Source records:
++++++++

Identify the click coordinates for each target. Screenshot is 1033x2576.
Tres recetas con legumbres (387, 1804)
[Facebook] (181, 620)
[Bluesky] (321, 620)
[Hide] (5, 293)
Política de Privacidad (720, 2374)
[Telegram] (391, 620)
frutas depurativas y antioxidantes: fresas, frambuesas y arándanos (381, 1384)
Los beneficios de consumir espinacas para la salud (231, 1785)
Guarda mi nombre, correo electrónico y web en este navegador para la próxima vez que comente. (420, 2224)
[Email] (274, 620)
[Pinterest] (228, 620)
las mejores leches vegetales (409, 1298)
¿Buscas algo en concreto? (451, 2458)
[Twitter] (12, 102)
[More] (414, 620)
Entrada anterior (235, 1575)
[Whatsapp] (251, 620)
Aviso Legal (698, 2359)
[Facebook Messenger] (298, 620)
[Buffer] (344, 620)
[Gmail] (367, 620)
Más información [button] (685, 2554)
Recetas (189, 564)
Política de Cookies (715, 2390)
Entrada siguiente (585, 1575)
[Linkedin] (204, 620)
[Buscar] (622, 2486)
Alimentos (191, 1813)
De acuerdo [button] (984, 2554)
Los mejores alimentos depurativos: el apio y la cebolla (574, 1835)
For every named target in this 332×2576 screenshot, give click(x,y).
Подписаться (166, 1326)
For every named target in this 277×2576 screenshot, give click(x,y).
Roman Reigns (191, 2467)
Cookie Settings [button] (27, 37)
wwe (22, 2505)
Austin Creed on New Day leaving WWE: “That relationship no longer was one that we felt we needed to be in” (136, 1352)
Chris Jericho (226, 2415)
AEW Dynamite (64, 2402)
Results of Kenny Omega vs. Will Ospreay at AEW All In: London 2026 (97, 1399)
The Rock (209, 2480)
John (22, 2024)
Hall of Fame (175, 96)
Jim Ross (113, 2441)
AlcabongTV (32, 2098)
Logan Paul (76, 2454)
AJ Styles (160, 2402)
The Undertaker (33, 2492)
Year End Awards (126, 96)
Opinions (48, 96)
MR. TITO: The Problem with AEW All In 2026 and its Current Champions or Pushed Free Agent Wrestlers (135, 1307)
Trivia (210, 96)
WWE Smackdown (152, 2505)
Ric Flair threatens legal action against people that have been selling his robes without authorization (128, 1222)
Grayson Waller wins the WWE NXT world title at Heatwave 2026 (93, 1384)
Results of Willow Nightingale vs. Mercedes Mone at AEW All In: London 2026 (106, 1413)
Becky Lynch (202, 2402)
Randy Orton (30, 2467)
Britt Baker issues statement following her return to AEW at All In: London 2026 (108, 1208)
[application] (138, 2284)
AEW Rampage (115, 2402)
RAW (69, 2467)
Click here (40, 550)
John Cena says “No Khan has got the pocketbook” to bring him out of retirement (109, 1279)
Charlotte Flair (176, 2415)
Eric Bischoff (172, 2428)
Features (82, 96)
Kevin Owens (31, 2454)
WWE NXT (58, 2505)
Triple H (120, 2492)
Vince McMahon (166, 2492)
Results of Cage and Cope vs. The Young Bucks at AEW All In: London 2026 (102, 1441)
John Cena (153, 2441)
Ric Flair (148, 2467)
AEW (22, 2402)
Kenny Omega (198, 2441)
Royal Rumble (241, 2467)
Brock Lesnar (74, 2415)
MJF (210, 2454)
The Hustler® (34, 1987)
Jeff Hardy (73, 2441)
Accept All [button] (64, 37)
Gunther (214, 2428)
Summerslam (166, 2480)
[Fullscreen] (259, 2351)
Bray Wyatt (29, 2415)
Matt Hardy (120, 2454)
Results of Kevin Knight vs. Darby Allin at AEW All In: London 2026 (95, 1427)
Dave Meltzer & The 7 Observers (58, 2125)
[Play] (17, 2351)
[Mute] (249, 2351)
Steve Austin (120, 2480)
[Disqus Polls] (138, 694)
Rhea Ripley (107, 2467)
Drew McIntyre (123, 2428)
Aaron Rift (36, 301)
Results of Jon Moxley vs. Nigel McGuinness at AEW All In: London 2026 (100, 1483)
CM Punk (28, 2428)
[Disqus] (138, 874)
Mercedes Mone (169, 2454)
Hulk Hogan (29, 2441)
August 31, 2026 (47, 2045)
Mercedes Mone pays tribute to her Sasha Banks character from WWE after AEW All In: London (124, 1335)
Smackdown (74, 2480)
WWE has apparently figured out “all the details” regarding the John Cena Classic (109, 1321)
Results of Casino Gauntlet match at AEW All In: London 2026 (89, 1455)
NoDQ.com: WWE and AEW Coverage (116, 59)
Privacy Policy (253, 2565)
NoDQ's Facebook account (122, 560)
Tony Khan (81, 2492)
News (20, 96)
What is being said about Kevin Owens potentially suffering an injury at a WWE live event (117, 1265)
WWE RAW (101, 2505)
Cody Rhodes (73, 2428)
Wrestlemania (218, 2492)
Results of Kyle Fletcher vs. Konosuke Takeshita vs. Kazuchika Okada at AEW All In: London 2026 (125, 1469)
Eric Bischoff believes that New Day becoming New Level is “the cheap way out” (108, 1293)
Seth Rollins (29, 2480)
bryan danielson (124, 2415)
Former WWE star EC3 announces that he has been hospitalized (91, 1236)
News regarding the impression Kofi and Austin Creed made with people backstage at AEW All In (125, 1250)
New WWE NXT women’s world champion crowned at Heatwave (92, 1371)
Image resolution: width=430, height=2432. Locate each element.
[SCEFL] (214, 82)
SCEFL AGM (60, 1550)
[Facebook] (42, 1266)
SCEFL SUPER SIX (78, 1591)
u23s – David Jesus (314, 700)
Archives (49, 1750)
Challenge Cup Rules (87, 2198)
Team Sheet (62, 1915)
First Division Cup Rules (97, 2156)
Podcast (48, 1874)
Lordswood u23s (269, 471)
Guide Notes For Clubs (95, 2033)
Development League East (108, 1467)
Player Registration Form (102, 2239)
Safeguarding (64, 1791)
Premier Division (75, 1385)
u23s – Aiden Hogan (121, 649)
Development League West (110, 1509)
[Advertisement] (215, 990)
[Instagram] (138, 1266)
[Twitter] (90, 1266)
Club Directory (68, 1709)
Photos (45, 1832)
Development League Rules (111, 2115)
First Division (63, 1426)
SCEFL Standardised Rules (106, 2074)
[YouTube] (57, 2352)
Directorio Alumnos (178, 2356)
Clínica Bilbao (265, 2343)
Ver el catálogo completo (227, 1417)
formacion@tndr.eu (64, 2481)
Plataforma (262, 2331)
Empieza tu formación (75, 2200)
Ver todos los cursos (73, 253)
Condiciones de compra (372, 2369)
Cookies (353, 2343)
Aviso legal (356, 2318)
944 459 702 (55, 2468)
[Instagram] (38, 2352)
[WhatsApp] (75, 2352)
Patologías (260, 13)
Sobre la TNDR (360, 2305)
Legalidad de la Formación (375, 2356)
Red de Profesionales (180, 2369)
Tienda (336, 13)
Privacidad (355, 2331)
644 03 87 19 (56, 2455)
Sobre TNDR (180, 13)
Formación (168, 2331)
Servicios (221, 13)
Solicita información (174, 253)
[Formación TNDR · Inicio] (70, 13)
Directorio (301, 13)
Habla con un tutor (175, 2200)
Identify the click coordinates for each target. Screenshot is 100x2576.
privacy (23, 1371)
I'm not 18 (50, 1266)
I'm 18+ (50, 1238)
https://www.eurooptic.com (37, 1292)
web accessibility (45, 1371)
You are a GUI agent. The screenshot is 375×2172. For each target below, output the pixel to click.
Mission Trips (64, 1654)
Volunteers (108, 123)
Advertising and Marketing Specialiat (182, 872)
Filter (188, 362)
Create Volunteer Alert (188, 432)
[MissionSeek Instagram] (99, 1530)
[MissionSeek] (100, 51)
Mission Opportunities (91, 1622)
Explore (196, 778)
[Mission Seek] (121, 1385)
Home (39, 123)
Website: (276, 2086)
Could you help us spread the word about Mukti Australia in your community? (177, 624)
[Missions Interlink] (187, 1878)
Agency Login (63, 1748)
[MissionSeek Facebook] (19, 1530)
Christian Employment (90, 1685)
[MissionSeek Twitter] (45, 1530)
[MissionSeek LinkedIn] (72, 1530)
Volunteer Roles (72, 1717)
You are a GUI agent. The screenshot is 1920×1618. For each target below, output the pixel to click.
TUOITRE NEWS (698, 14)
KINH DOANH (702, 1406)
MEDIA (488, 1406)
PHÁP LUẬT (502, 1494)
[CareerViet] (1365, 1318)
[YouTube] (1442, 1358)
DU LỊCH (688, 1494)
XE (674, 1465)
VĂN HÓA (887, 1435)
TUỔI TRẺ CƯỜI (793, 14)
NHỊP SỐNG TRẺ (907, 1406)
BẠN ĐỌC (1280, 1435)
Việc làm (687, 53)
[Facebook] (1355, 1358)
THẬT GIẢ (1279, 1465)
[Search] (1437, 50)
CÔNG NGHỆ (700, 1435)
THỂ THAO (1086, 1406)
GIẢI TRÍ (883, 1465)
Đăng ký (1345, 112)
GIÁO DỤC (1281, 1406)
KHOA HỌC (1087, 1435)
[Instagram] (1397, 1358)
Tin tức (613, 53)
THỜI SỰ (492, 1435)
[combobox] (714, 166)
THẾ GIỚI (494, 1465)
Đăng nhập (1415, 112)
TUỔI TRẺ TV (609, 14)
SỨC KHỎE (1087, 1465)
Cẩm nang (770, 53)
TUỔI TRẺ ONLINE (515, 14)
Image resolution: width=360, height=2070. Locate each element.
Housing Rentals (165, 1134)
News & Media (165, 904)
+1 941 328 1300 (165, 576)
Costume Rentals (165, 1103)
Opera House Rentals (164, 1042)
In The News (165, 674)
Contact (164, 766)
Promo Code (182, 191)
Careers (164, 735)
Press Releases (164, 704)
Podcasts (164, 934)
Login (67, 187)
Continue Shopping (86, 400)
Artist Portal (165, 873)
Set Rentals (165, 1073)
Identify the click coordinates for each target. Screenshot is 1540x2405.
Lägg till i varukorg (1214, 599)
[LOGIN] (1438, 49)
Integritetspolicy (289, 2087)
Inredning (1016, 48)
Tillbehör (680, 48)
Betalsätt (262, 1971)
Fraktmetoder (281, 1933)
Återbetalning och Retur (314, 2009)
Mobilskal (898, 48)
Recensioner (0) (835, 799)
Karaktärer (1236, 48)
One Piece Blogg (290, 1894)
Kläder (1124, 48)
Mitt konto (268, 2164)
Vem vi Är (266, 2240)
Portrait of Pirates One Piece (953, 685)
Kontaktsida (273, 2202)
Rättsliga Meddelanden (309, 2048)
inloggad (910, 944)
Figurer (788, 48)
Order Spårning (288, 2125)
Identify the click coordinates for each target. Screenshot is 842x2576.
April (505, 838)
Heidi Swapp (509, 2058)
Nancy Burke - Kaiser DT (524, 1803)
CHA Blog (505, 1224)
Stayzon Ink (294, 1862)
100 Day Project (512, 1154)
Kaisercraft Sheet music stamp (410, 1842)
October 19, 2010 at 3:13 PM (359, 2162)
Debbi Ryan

++++++++

Instructions for the task:
Write down, word for word, the lines above from the one containing "Create Volunteer Alert (188, 432)" through the one containing "GIÁO DỤC (1281, 1406)", both ends included.

Response to this task:
Create Volunteer Alert (188, 432)
[MissionSeek Instagram] (99, 1530)
[MissionSeek] (100, 51)
Mission Opportunities (91, 1622)
Explore (196, 778)
[Mission Seek] (121, 1385)
Home (39, 123)
Website: (276, 2086)
Could you help us spread the word about Mukti Australia in your community? (177, 624)
[Missions Interlink] (187, 1878)
Agency Login (63, 1748)
[MissionSeek Facebook] (19, 1530)
Christian Employment (90, 1685)
[MissionSeek Twitter] (45, 1530)
[MissionSeek LinkedIn] (72, 1530)
Volunteer Roles (72, 1717)
You are a GUI agent. The screenshot is 1920×1618. For each target below, output the pixel to click.
TUOITRE NEWS (698, 14)
KINH DOANH (702, 1406)
MEDIA (488, 1406)
PHÁP LUẬT (502, 1494)
[CareerViet] (1365, 1318)
[YouTube] (1442, 1358)
DU LỊCH (688, 1494)
XE (674, 1465)
VĂN HÓA (887, 1435)
TUỔI TRẺ CƯỜI (793, 14)
NHỊP SỐNG TRẺ (907, 1406)
BẠN ĐỌC (1280, 1435)
Việc làm (687, 53)
[Facebook] (1355, 1358)
THẬT GIẢ (1279, 1465)
[Search] (1437, 50)
CÔNG NGHỆ (700, 1435)
THỂ THAO (1086, 1406)
GIẢI TRÍ (883, 1465)
Đăng ký (1345, 112)
GIÁO DỤC (1281, 1406)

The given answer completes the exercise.